Now remember to set your gas flow rate to the correct setting which should be listed in your manual... Also, if your welding outdoors or where there's a breeze, make sure you block the wind from blowing your gas shield away from the welding zone, comprende?

It seems like you're really enjoying this adventure, and I'm glad you are!!!

Not to bum you out but, Most important of all: THINK SAFETY!!!
I say this because, if you do'nt you'll soon lose your enthusiasm and love for this noble craft!!!

Dios te bendigas hermano!!!

Respectfully,

SSBN727 Run Silent... Run Deep!!!
Parent - By CHEVYTOWN13 (**) Date 07-31-2003 23:26
Horale compa!

I did notice when the voltage was low it was not penetrating much but melting the wire as to give it the appearance that it penetrated.

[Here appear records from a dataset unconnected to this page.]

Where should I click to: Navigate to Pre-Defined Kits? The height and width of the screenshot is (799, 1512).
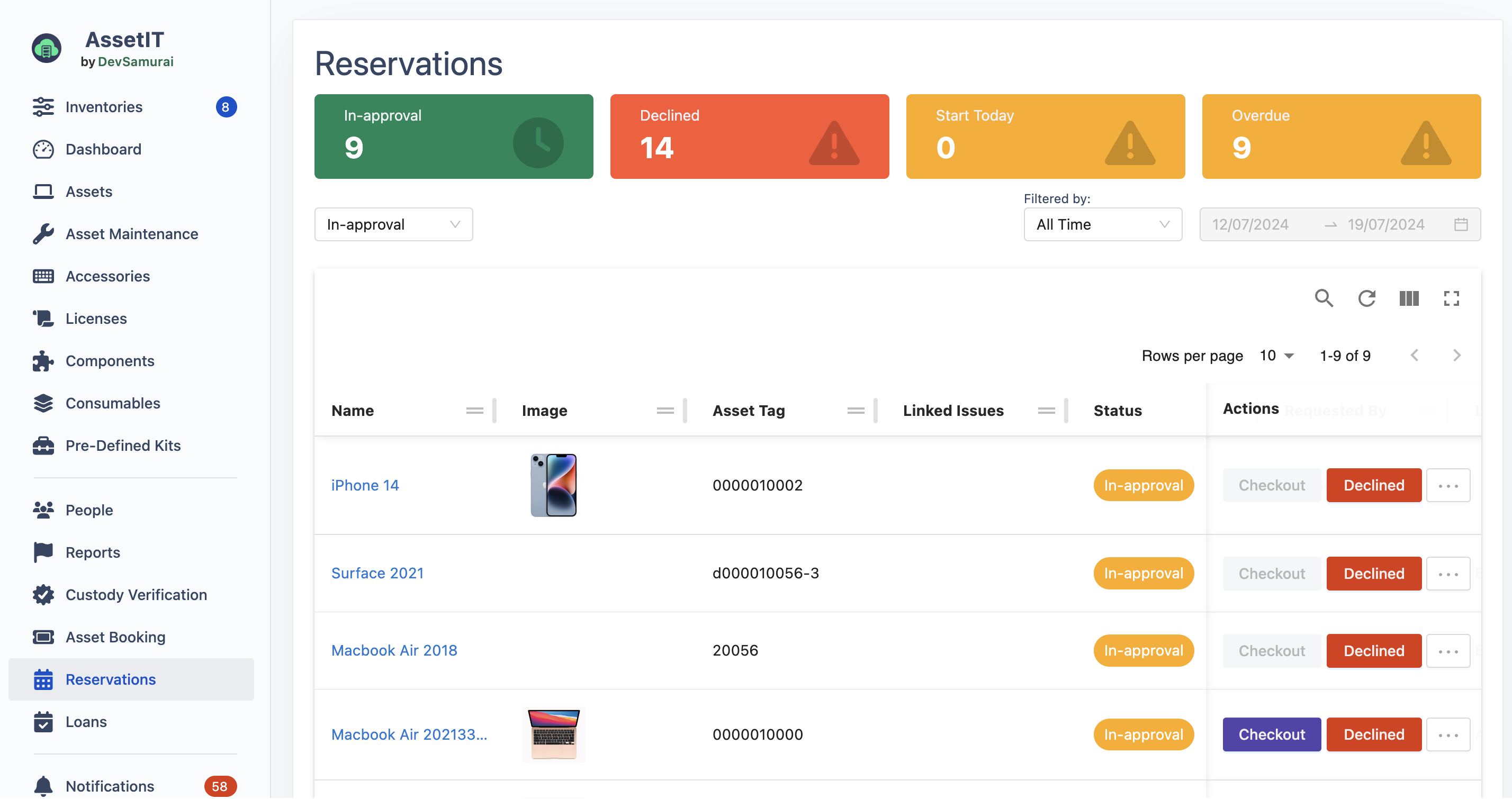pos(123,445)
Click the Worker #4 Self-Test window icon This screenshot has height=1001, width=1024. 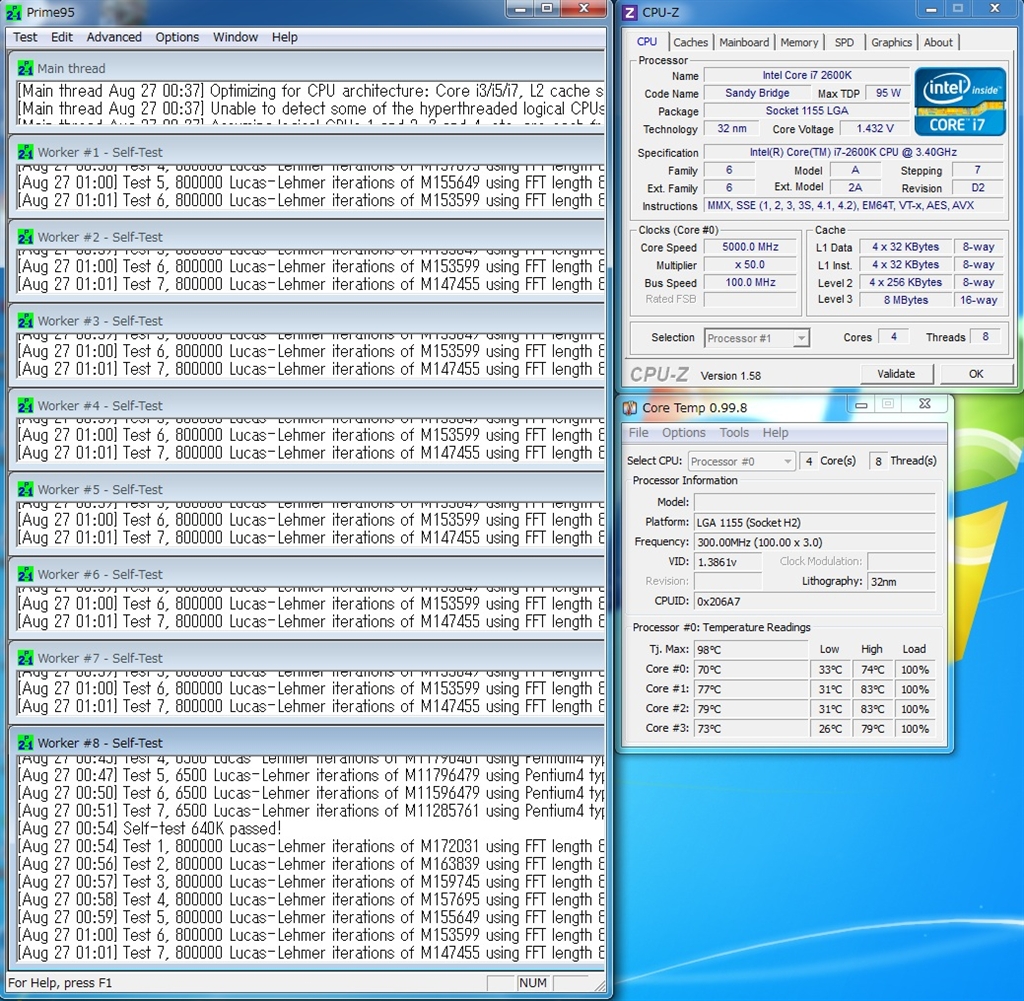point(25,406)
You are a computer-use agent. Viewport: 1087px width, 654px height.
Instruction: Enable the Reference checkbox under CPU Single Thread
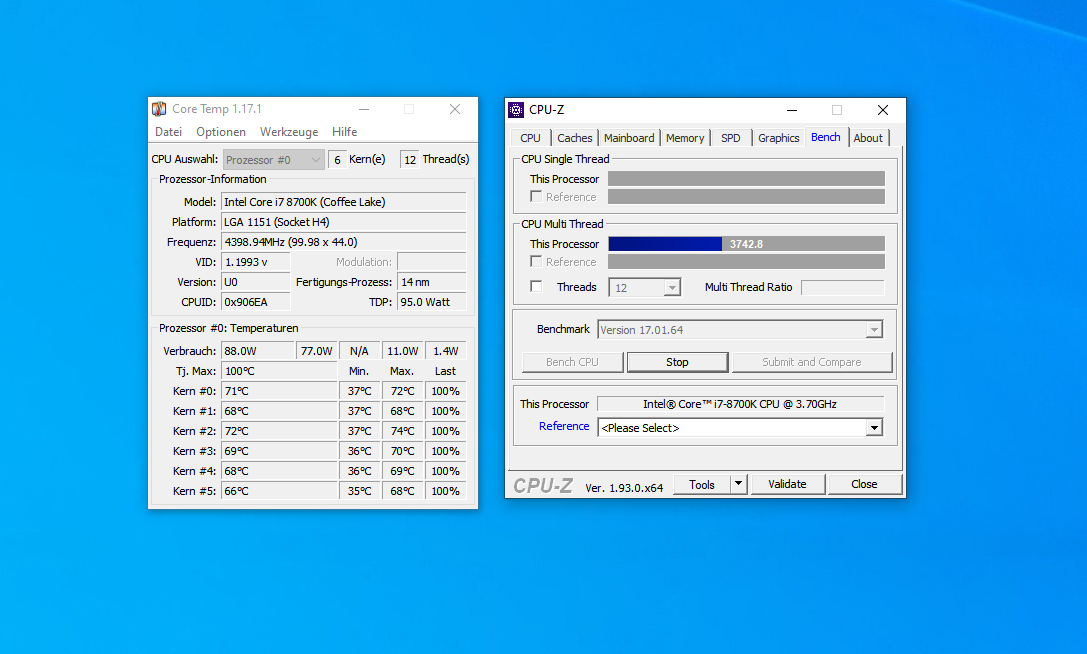pyautogui.click(x=536, y=196)
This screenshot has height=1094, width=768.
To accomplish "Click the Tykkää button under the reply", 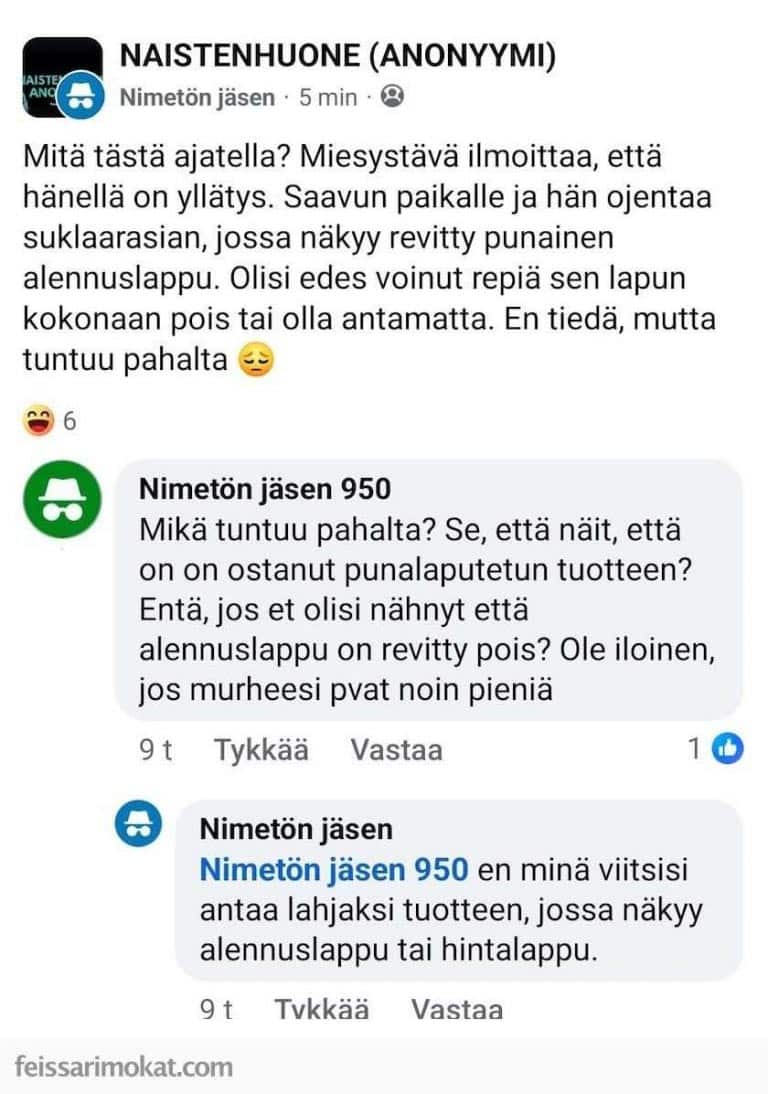I will pyautogui.click(x=322, y=1009).
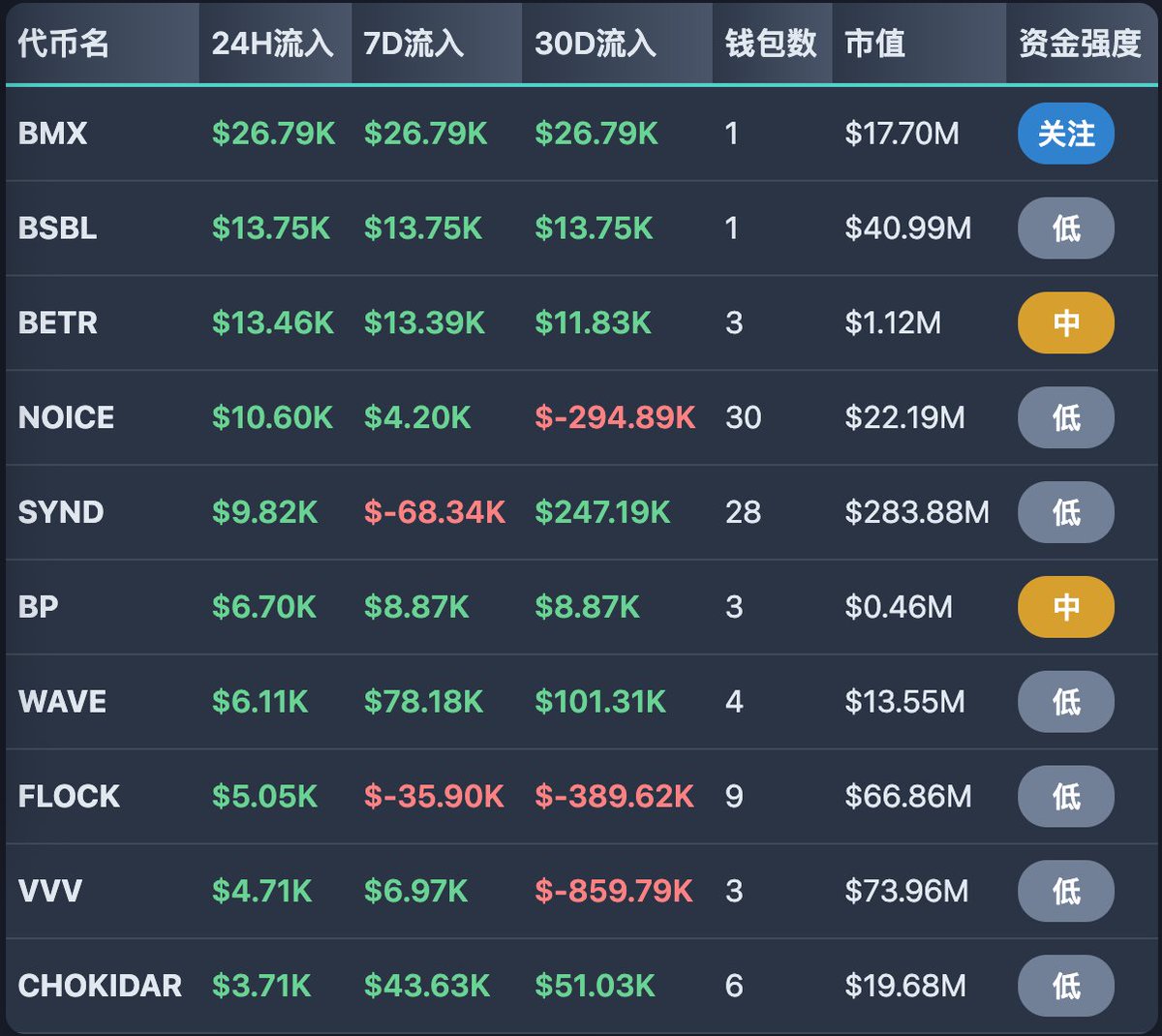Click the yellow 中 badge in BP row
This screenshot has height=1036, width=1162.
click(x=1065, y=607)
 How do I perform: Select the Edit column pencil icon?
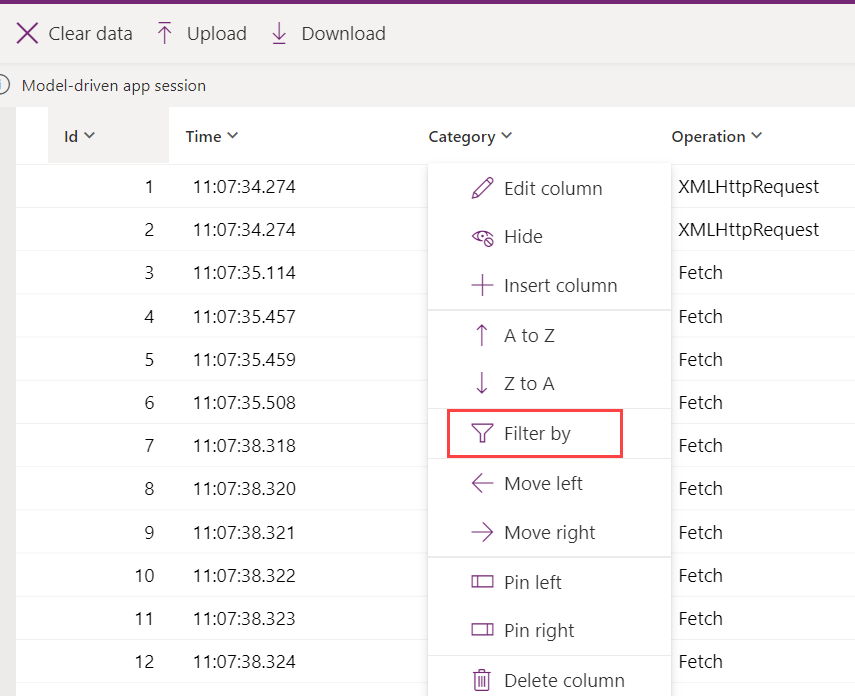coord(481,188)
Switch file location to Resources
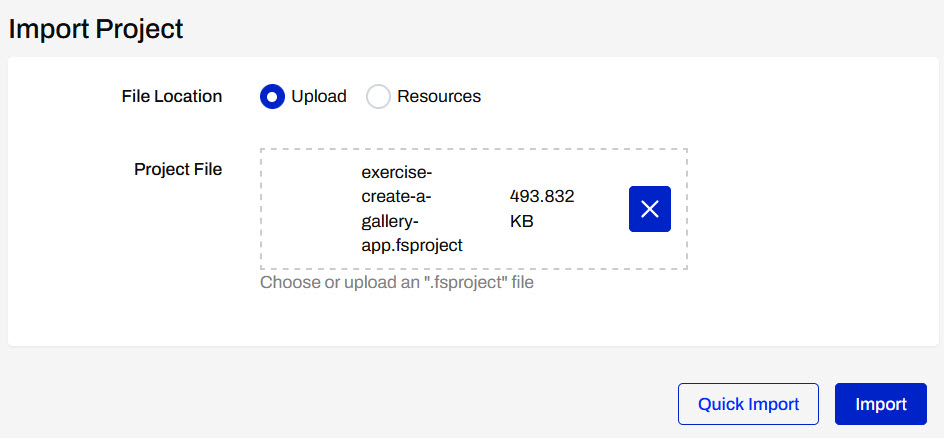 (x=378, y=97)
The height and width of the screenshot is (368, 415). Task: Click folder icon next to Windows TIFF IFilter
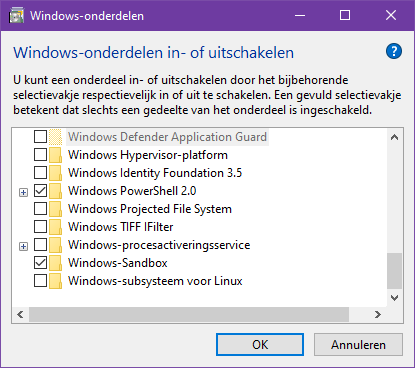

I reached for the pipe and broke in two easily.

I'm getting better at it.

I even forgot to add the second tack (on the other side) on one occassion so the pipe won't distort and the other side was about 1/8 off after I welded about a 1" seam. I suddenly thought about a bridge and began to build up on both ends and then moved inward in a very fast fashion. Damn, I swear, they look awesome. I was expecting Mt. Everest or something to that nature. But in fact it was low and stout. Looked inside the pipe and no crazy breakthrough. I must have lucked out. I'll try on the rest.

I hear ya on the Safety homeboy. The shop dude gave me a Welding 101 on the do's and don'ts. I'm safety minded as hell right now. Luckily for a newbie, I have the flux cored wire. The gas is a different ball game and would rather go to school for that. But I'm jammin' on the FCAW and can't wait to do my exhaust.

Then the chairs cometh! BTW carnal....GO STEELERS!